AncientMetagenomeDir was extended to include standardised metadata of over 6000 ancient metagenomic libraries. The companion tool 'AMDirT' provides both graphical- and command-line interface based access to such metadata for users from a wide range of computational backgrounds.
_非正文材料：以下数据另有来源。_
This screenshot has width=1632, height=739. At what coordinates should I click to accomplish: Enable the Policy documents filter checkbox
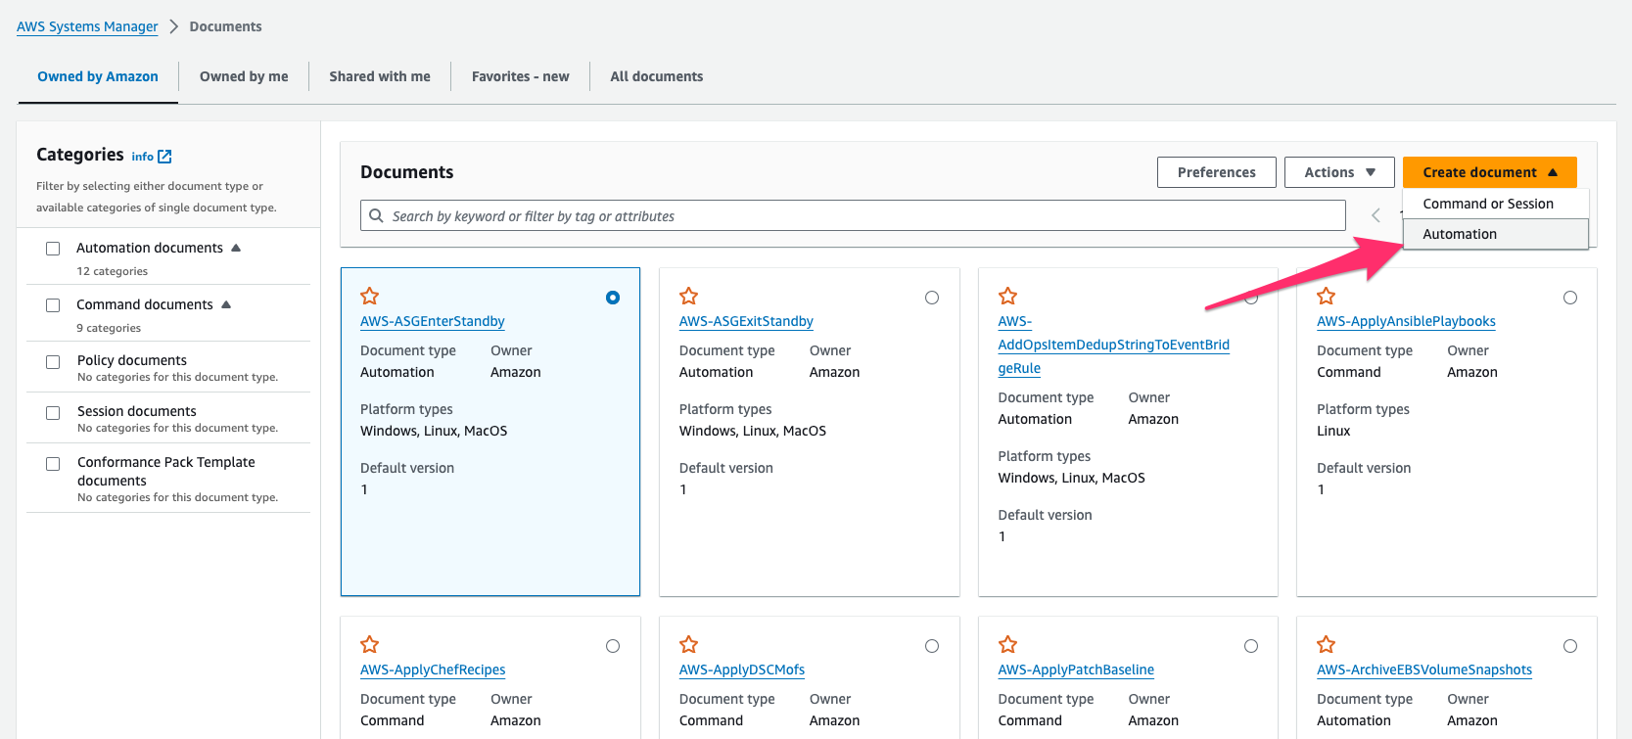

We also report on errors with metadata reporting that appear to commonly occur during data upload and provide suggestions on how to improve the quality of data sharing by the community.

CONCLUSIONS

Together, both standardised metadata reporting and tooling will help towards easier incorporation and reuse of public ancient metagenomic datasets into future analyses.

摘要

背景

在选择公共宏基因组测序数据集以供新的生物分析重复使用时，访问样本级别的元数据非常重要。标准、预防措施和古代宏基因组学社区（SPAAM，https://spaam-community.org）之前发布了 AncientMetagenomeDir，这是一个经过精心整理和标准化的样本元数据表格的集合，用于从古代样本中生成的宏基因组和微生物基因组数据集。然而，虽然样本级别的信息对于识别相关样本以纳入新项目非常有用，但下一代测序 (NGS) 文库构建和测序元数据对于适当处理古代宏基因组数据也至关重要。目前，当实验室和生物信息学元数据以基于散文的出版物中的异质方式记录时，恢复用于下载和准备此类数据的信息非常困难。

方法

通过一系列基于社区的黑客马拉松活动，AncientMetagenomeDir 进行了更新，以提供现有和新的古代宏基因组样本的标准化库级元数据。与此同时，开发了配套工具 'AMDirT'，以方便快速筛选和下载古代宏基因组数据，以及改进 AncientMetagenomeDir 的自动化元数据整理和验证。